Another Assessment Finds U.S. Among Least Transparent of Foreign Aid Donors
by Gavin Baker, 10/26/2010
A new international study ranks the U.S. 25th out of 30 donors in the transparency of its foreign aid spending.
Publish What You Fund's Aid Transparency Assessment, released this week, compares 22 countries along with the United Nations, European Commission, and six other multilateral institutions or multi-donor funds. The U.S. scored 53.4% on the assessment, below the average score of 60.8%, placing it in the "Poor" category.
The U.S. scored especially poorly on indicators of how well U.S. aid information can be integrated into recipients' planning and budgets. In addition, the U.S. received low marks for its lack of engagement with the International Aid Transparency Initiative (IATI), a multi-donor effort to develop standards for aid information.

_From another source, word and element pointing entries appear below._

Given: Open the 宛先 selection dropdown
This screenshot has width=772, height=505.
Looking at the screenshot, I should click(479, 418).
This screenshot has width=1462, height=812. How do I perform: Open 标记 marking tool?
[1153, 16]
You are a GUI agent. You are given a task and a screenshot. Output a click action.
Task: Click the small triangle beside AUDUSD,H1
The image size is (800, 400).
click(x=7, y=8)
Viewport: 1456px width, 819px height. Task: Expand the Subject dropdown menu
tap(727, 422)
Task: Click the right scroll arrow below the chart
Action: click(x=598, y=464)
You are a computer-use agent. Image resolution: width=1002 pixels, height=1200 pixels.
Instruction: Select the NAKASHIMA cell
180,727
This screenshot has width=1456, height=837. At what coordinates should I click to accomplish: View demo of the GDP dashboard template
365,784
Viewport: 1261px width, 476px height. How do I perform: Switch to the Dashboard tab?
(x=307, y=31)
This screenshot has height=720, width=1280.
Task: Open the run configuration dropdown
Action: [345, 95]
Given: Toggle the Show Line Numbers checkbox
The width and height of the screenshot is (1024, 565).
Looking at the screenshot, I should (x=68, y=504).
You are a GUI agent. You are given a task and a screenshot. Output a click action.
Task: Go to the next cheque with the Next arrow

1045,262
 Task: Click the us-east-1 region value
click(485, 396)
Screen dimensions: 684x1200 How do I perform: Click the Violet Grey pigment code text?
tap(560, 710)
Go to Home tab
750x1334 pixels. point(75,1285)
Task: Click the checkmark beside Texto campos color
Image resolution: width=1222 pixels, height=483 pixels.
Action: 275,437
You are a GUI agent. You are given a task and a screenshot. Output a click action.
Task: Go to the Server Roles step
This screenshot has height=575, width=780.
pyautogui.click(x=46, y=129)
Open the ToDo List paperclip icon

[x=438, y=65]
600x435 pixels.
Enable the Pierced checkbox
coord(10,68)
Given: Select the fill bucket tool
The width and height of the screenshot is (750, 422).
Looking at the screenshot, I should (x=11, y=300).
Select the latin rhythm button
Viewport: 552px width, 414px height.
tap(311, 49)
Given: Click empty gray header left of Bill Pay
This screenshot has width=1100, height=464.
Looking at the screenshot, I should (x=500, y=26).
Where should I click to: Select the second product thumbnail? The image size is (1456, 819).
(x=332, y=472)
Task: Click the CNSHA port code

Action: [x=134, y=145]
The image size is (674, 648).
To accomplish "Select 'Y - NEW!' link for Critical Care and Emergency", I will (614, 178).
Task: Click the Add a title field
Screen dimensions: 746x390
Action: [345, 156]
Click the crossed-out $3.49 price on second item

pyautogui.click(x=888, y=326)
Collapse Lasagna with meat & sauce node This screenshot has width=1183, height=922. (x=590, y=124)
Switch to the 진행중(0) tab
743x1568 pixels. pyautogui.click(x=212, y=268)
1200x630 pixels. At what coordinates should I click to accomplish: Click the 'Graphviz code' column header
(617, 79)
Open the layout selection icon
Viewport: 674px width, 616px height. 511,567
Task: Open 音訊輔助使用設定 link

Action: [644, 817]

Low scores on these indicators are particularly damning given the international context of foreign aid spending. Unlike information about domestic programs, which is mostly of domestic interest, international users comprise a large part of the audience for aid information. A cowboy approach to aid transparency not only increases the burden on the countries we're trying to help, it also makes it more difficult to compare and coordinate with other donors, hindering assessments of performance and accountability.
However, the U.S. received better scores in other areas. For instance, the U.S. was among the top countries in the availability of specific types of information related to aid spending.
The report echoes the findings of another recent study on aid transparency by the Center for Global Development and the Brookings Institution, which ranked the U.S. 24th out of 31 donors.